MATERIAL —
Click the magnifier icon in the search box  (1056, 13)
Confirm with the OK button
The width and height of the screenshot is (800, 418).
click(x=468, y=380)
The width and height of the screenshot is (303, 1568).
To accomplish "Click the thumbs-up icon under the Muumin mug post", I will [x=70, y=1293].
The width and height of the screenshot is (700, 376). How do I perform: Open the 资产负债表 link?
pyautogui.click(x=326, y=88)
==
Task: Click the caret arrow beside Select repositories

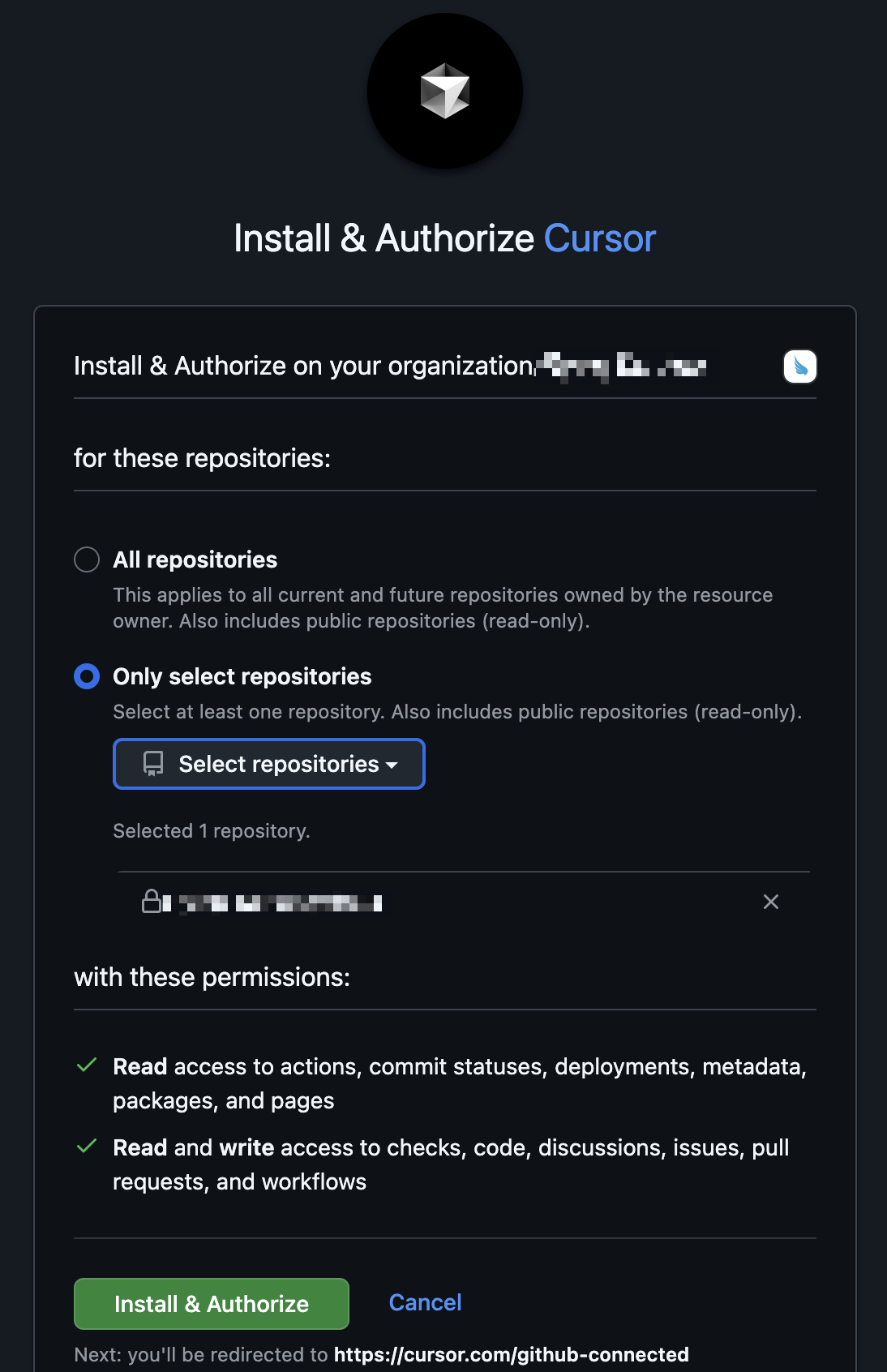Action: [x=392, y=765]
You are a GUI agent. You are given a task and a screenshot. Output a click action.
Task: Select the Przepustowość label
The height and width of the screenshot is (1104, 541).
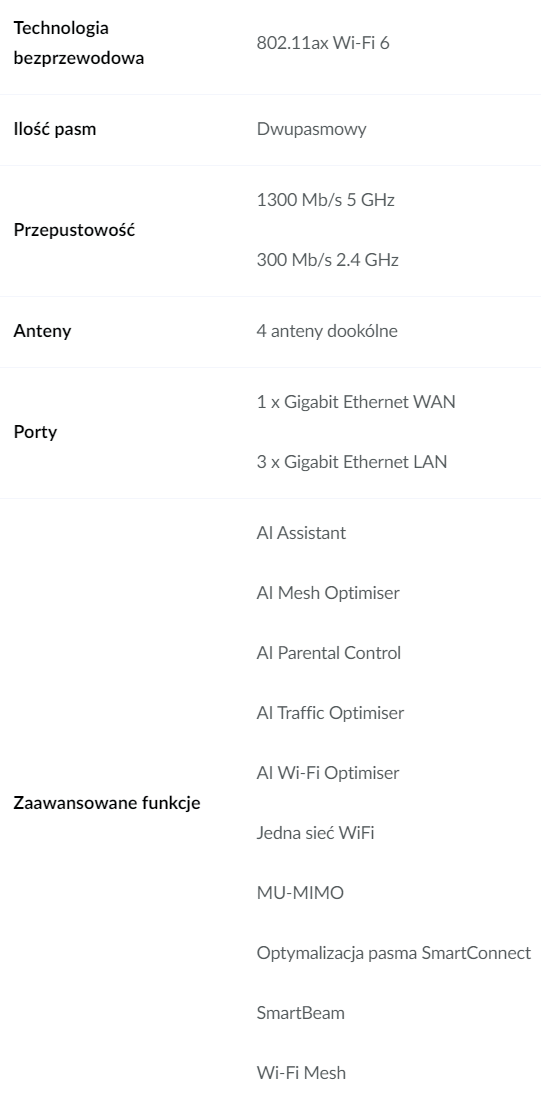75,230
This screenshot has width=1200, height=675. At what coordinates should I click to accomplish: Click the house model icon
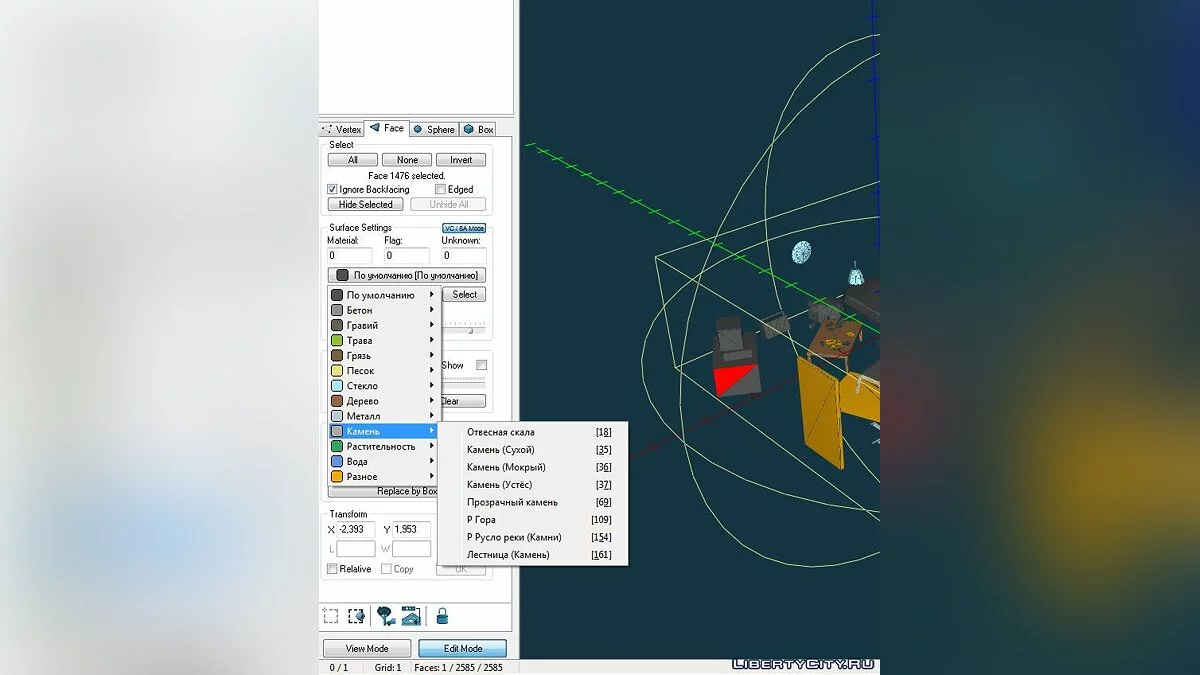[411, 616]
==
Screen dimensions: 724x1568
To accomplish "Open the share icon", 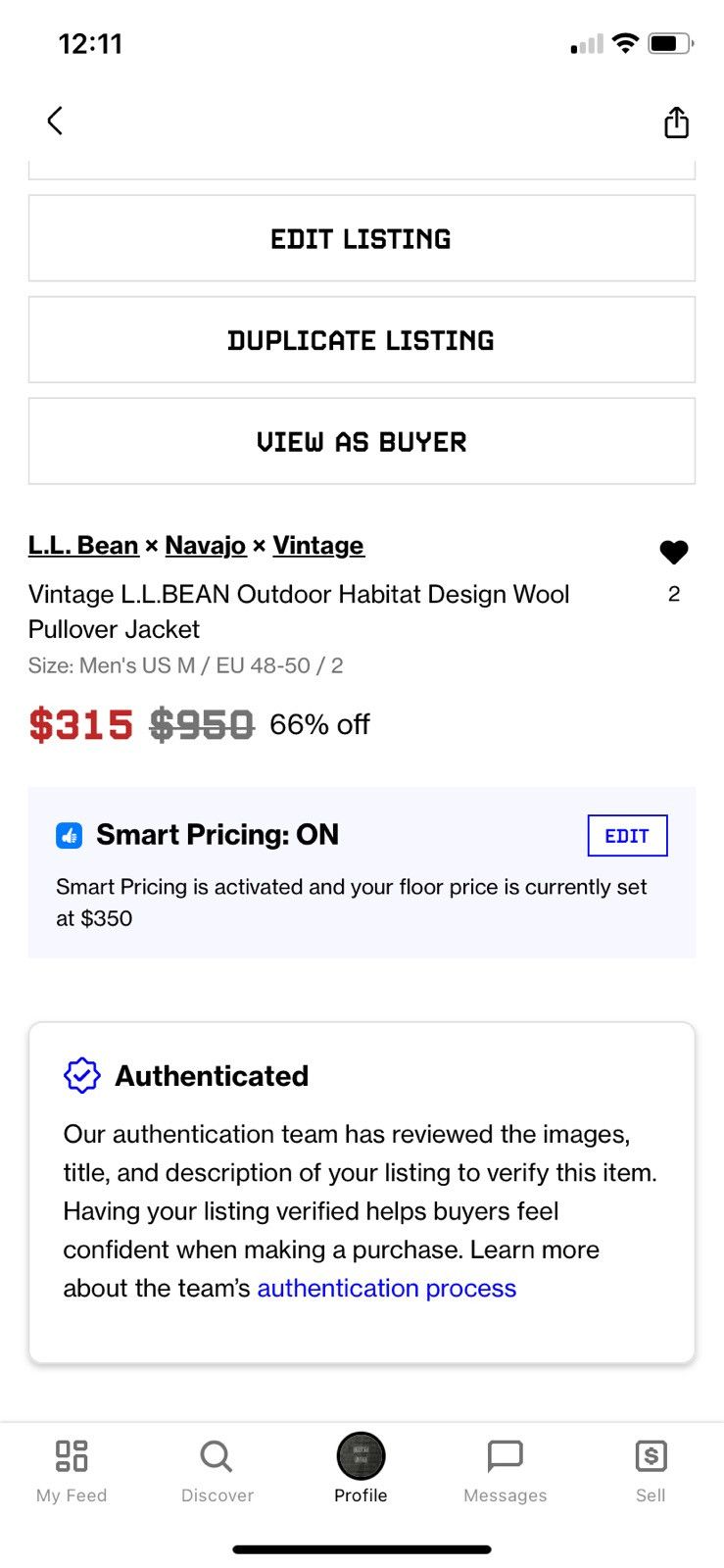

WORK TO BE COMPLETED — Copy out the items starting at the line that has "Click the magnifier" and ending with the line that has "pyautogui.click(x=326, y=88)", replacing "mug" with "cup" and changing nothing else.

FINISHED EXERCISE —
Click the magnifier icon in the search box  (1056, 13)
Confirm with the OK button
The width and height of the screenshot is (800, 418).
click(x=468, y=380)
The width and height of the screenshot is (303, 1568).
To accomplish "Click the thumbs-up icon under the Muumin cup post", I will [x=70, y=1293].
The width and height of the screenshot is (700, 376). How do I perform: Open the 资产负债表 link?
pyautogui.click(x=326, y=88)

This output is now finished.